> Work instructions
Please tally every line in the listing below where the word "computer" appears, then give the number and nothing more.

> Provided records

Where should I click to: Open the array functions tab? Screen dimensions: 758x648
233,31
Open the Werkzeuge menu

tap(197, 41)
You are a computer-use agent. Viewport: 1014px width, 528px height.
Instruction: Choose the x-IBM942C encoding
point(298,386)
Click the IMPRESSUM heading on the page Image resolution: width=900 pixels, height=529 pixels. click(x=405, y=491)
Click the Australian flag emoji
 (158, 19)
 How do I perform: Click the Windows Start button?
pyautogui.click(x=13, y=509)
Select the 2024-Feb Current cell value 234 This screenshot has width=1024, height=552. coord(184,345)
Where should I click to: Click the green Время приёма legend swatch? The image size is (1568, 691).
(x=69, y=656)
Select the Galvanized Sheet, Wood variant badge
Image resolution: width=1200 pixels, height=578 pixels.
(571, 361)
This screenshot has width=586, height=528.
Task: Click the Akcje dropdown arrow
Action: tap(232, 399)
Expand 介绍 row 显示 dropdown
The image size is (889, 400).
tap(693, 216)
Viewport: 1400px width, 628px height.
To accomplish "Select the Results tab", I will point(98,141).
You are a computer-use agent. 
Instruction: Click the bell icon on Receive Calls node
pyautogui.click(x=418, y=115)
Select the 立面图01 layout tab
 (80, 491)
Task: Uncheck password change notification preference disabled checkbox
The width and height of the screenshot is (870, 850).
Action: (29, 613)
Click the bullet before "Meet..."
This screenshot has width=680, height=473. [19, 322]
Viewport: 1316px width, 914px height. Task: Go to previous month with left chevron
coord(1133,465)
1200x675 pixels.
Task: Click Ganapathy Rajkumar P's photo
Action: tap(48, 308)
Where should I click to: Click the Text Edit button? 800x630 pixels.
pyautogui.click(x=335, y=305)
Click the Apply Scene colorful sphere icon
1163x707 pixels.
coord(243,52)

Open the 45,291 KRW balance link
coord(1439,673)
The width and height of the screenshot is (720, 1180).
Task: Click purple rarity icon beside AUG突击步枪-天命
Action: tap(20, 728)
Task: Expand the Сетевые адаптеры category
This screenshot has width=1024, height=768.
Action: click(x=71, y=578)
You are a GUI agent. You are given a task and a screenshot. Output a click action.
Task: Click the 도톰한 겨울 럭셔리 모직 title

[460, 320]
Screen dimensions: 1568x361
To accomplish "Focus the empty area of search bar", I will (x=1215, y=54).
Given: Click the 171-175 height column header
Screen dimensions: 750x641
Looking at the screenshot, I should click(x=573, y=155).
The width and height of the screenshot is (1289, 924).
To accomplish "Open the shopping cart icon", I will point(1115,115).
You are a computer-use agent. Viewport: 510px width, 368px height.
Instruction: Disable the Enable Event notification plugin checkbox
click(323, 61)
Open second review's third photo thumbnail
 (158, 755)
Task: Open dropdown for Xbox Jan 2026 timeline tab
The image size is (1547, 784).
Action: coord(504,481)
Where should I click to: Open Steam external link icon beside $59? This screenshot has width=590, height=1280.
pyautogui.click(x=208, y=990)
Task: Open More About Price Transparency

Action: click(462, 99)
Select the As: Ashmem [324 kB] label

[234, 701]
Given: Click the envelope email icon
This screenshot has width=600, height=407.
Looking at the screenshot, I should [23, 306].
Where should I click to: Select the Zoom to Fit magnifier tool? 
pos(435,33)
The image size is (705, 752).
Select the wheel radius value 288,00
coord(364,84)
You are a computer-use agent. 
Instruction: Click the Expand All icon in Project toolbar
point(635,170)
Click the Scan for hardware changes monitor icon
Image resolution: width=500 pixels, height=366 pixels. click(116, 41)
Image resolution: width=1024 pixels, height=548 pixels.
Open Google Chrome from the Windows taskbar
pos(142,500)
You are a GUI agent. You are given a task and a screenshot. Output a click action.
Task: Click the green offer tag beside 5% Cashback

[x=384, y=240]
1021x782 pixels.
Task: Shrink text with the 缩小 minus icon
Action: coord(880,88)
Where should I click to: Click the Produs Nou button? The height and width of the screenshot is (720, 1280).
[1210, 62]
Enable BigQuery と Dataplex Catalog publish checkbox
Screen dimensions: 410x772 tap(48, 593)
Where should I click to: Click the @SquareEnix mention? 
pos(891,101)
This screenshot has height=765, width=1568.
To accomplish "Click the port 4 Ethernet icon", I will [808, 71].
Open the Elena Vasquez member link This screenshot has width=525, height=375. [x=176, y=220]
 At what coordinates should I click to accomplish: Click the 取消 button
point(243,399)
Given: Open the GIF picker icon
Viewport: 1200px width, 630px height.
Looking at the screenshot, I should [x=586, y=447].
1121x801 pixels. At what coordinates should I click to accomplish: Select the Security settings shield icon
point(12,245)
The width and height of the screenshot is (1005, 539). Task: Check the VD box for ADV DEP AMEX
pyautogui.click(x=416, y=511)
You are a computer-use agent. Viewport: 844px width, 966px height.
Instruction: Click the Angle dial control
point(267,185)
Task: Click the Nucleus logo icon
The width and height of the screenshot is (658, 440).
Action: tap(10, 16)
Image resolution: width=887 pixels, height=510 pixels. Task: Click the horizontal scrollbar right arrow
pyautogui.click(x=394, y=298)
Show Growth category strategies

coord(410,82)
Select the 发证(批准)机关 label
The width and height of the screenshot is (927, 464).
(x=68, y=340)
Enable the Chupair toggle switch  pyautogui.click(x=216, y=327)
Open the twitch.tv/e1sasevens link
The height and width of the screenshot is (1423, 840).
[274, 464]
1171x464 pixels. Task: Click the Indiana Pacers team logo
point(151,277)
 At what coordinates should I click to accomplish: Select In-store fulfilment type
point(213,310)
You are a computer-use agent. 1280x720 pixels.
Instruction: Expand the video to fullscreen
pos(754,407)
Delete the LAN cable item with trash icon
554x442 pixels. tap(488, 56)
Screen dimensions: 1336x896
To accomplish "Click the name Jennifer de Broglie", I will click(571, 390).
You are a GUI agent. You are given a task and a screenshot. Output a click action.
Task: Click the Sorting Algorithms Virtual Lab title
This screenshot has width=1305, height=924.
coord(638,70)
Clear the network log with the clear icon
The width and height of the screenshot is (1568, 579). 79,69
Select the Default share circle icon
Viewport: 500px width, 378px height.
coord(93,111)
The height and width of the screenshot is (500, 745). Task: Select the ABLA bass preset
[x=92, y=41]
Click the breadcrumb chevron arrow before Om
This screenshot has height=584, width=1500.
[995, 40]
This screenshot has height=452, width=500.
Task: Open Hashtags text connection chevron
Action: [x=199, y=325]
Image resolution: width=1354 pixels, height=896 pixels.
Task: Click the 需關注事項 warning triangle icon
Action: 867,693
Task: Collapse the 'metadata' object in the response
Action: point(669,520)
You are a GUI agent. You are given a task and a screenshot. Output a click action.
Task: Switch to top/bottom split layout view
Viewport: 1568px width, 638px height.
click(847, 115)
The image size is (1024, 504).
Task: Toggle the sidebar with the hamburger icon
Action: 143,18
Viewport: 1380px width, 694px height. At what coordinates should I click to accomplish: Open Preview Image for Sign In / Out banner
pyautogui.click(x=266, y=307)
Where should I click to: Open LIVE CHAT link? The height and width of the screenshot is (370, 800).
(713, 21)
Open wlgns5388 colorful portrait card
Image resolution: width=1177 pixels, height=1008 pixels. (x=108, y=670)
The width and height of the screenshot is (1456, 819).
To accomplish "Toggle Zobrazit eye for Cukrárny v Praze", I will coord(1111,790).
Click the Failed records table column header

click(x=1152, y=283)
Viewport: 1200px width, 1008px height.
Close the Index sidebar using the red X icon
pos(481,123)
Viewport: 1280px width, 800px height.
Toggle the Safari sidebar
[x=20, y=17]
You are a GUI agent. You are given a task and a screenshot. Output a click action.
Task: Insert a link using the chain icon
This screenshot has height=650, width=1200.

> Answer section
6